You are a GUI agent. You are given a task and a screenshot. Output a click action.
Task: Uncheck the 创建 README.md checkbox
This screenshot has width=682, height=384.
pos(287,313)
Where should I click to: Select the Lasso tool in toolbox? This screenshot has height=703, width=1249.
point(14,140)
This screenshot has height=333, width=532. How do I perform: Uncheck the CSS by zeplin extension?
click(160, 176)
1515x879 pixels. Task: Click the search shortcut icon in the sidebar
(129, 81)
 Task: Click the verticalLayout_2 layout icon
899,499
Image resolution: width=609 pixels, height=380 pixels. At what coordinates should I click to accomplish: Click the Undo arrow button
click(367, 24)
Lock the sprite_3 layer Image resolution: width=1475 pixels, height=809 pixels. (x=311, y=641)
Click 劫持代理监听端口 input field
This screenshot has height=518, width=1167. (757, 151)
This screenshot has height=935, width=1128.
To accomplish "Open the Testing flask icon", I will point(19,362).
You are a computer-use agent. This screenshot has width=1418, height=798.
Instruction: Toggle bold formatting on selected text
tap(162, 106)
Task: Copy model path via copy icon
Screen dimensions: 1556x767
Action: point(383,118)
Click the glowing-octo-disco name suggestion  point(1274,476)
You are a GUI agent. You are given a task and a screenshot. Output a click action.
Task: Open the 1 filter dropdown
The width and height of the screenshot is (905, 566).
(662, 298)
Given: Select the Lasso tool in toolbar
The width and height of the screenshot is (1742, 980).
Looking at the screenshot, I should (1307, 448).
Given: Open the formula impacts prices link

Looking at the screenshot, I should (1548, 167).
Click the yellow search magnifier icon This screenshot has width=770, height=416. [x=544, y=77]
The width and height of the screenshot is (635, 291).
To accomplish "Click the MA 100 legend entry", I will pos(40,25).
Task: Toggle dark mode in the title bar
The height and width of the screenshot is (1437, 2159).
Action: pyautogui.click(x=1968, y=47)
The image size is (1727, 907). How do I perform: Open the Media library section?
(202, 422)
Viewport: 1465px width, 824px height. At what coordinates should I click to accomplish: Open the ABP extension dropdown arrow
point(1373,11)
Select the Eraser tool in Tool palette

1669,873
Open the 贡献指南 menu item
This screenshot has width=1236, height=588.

Required work
An exact copy of every line from the one containing "The height and" through the last line of the entries is required; please add nothing.

Output for this exercise
The height and width of the screenshot is (1437, 2159).
Action: pyautogui.click(x=1968, y=47)
The image size is (1727, 907). How do I perform: Open the Media library section?
(202, 422)
Viewport: 1465px width, 824px height. At what coordinates should I click to accomplish: Open the ABP extension dropdown arrow
point(1373,11)
Select the Eraser tool in Tool palette

1669,873
Open the 贡献指南 menu item
This screenshot has width=1236, height=588.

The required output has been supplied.